Richard Koo, chief economist at the Nomura Research Institute, recently took a look* at the impact of the deleveraging in the US, the UK and the eurozone. Spain is experiencing an extreme version of what he calls a “balance sheet recession”, on a much greater scale than the US or the UK. Since the third quarter of 2007, the Spanish private sector has reduced its debts by 17.2 per cent as a ratio of GDP, while the public sector partially compensated the private sector’s deleveraging with an increase in debt of 11.8 per cent of GDP. The difference came in the form of a positive contribution from the external sector – in other words, from a fall in the current account deficit.
Mr Koo makes the point that – as in Japan during the 1990s – it is essential that European governments support the economy during a phase of private-sector deleveraging to avoid what would otherwise lead to a deep depression.

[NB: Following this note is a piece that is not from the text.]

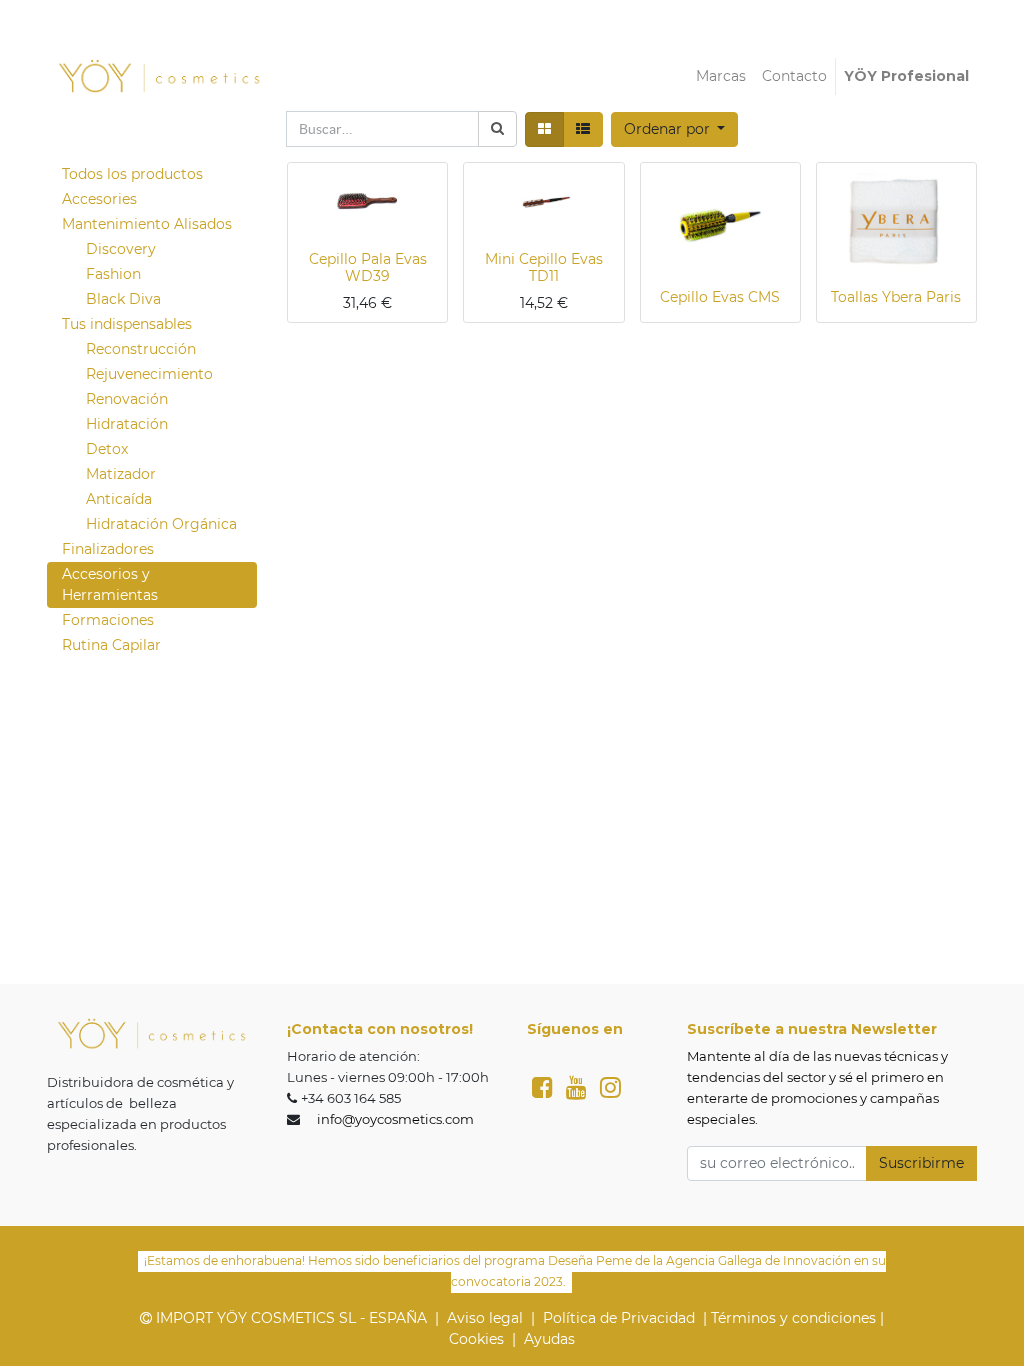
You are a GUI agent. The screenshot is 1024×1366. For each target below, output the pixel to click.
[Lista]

So if Spain were to follow the example of Greece, and ignore what happened in Japan, the most likely result would be a severe and prolonged recession. To me, that is a much larger threat to the eurozone than any of the various crisis offshoots that excite us momentarily. In the big scheme of things, it really does not matter whether Greek bondholders agree on a voluntary participation. If Spain were to fall down a black hole, no rescue fund, however large, would be able to drag it out.
The irony is that a fiscal treaty that set out to reduce the eurozone’s debt could be the cause of a debt explosion, because it greatly increases the risks of a semi-permanent slump in large parts of southern Europe. If that were to happen, nothing could save the eurozone.